China, Japan, South Korea, India and Australia are predicted to collectively generate $1.4 trillion in online revenue by 2020, and brands traditionally focused on bricks-and-mortar retail are quickly moving into the online space to capitalize.

For Sephora, which built its South East Asian e-commerce offerings with the strategic acquisition of regional player Luxola, building its online brand in the region has added strength to its overall business growth in South East Asia.

Speaking at the eTail Asia conference in Singapore, Ronan Hurley, chief operating officer at Sephora Digital, stressed that the strength of the global brand name has been crucial to building credibility in Asia, where fake products abound online. (For more, read Warc's report: Ten ways Sephora and DFS use e-commerce in Asia.)

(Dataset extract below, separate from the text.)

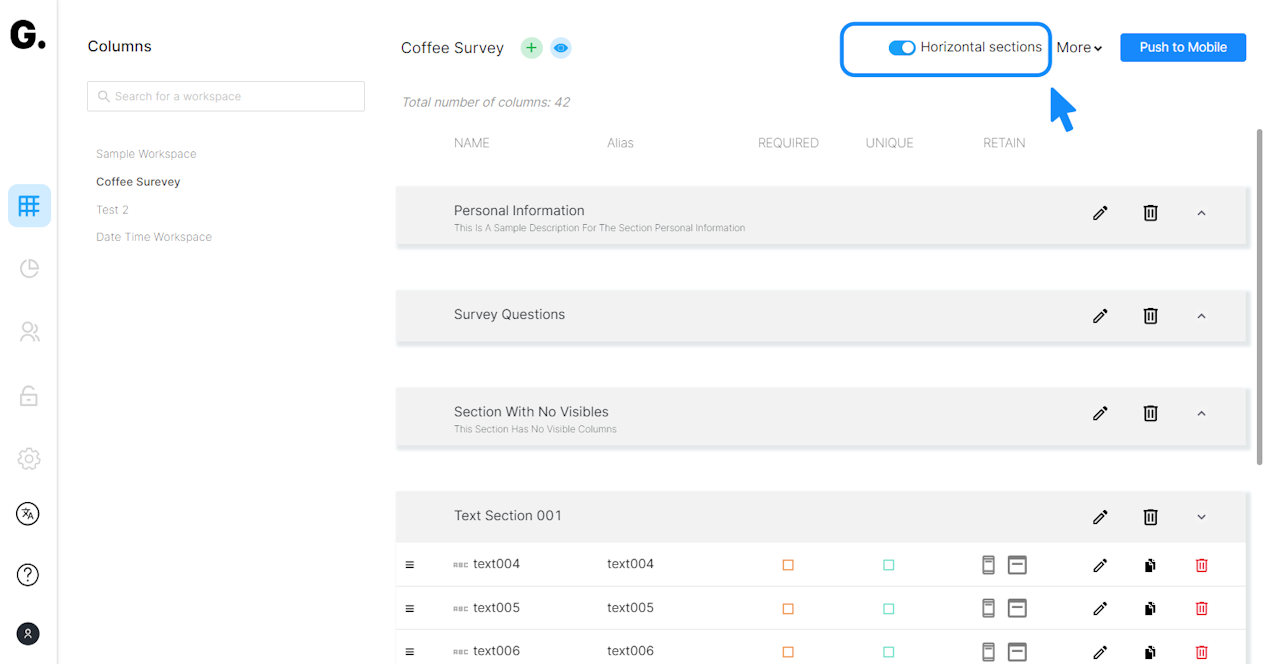
Task: Toggle the Horizontal sections switch
Action: (902, 48)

Instant recognisability lends trust, he said. "We have rebranded in the last few months and we can see the brand name Sephora has a history… the brand itself uplifts the business hugely."

He recommended that retailers with strong name recognition should put their brand front and centre in e-commerce offerings so customers know they can rely on products bought online.

Betty Lam, vice president of e-travel retail at DFS Group, revealed that the business has taken an online-to-offline approach to e-commerce.

"We don't deliver to homes," she explained. Instead customers buy and pay online, then pick up the items at DFS airport duty-free stores. The strategy has grown DFS' customer base, but has not required a major adjustment in their existing business model.

Both brands have adopted search and social media strategies, and discovered that social media is a huge driver of online sales across the region, particularly with millennial shoppers. Social content optimization is a major source of new customer acquisition for both brands.